If you want the variable to be mutable but not the contents, try this:

let mut state = [[0u8, ..4], ..4];

Does this help? I didn't actually compile this, so the syntax might be slightly off.

Highkeyed answered 5/11, 2012 at 15:39 Comment(6)

Yes. This works. Do you know how would I pass such array to the function? The function needs to change values of array. Thanks. – Nikolai 5/11, 2012 at 20:27

You could pass the value in two ways. One option would be &mut [[u8 * 4] * 4]--- pointer to a two-dimensional fixed length array. You would just do &mut state to get such a pointer. – Matney 6/11, 2012 at 21:5

Oh, and normally having a mutable variable like this would also allow you to mutate the elements of a fixed-length array, as they are owned by the variable. Unfortunately this bug <github.com/mozilla/rust/issues/3226> will prevent you for now. – Matney 6/11, 2012 at 21:6

@NikoMatsakis Thanks. I got it working like this & [mut [mut u8 * 4] * 4] for function parameter. How can I get pointer to first row of two dimensional array? – Nikolai 7/11, 2012 at 19:20

For future visitors: this is for a pre-1.0 version of rust, there's another answer below with an updated syntax. let mut state = [[0u8; 4]; 4];. – Morehouse 21/5, 2017 at 7:10

This does not work anymore, please consider removing this outdated answer – Kidding 5/10, 2017 at 22:15

E

95

In Rust 1.0, the following works:

let mut state = [[0u8; 4]; 6];
state[0][1] = 42;

Note that the length of the interior segment is an integral part of the type. For example, you can reference (and pass) state as follows:

let a: &[[u8; 4]] = &state;

but not without specifying the fixed length of the sub-array. If you need variable length sub-arrays you may need to do something like this:

let x: [Box<[u8]>; 3] = [
    Box::new([1, 2, 3]),
    Box::new([4]), 
    Box::new([5, 6])
];
let y: &[Box<[u8]>] = &x;

Ensnare answered 16/1, 2015 at 13:2 Comment(3)

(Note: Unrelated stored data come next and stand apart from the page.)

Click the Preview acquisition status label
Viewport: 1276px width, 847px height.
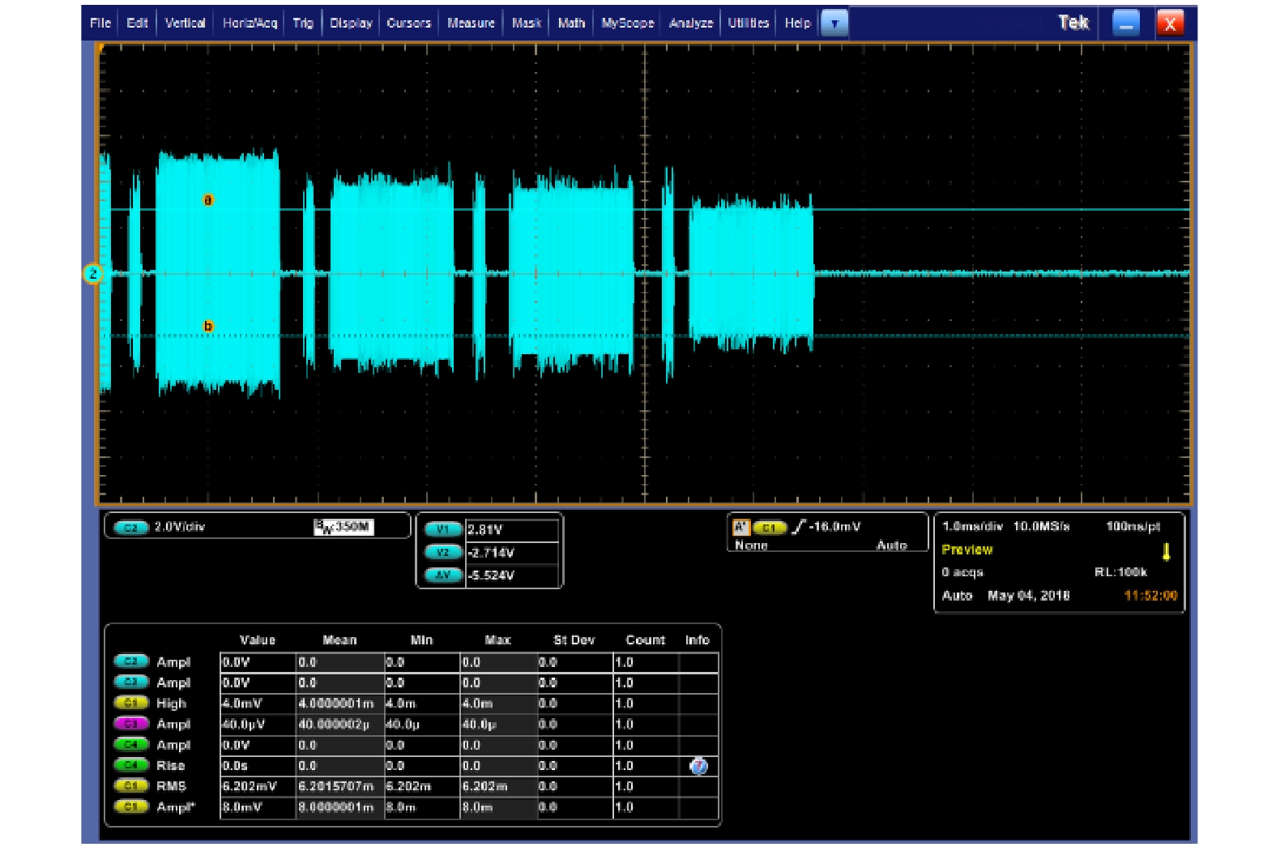click(x=967, y=550)
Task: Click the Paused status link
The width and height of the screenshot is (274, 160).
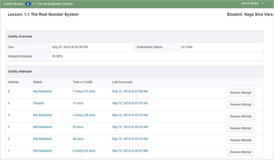Action: coord(39,103)
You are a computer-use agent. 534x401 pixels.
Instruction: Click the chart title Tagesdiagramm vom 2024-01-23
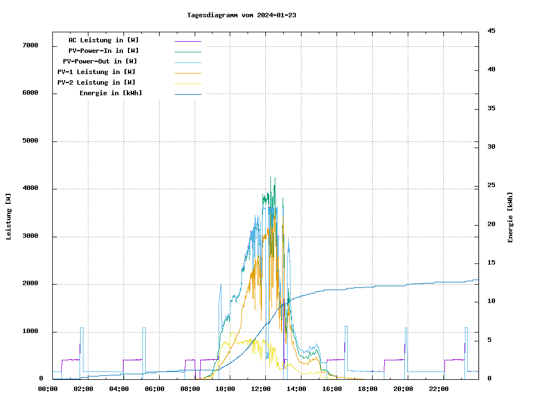tap(241, 15)
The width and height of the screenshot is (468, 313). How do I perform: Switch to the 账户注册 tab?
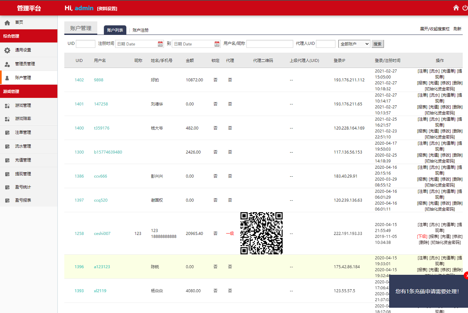pos(140,30)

Note that this panics if you access out of bounds. Which doesn't feel very rust-like. – Panicstricken 11/9, 2016 at 22:26

Thanks hardy, but "(and, yes, the mutability works now)" -> how would you access and mutate one element ? – Kidding 5/10, 2017 at 22:20

@AndyHayden in the two years since your comment was posted bounds checking must have been properly implemented, as I receive compile time errors when attempting out-of-bounds access on both the outer and inner arrays. – Gage 11/12, 2018 at 1:34

H

32

Editor's note: This answer predates Rust 1.0 and some of the concepts and syntax have changed. Other answers apply to Rust 1.0.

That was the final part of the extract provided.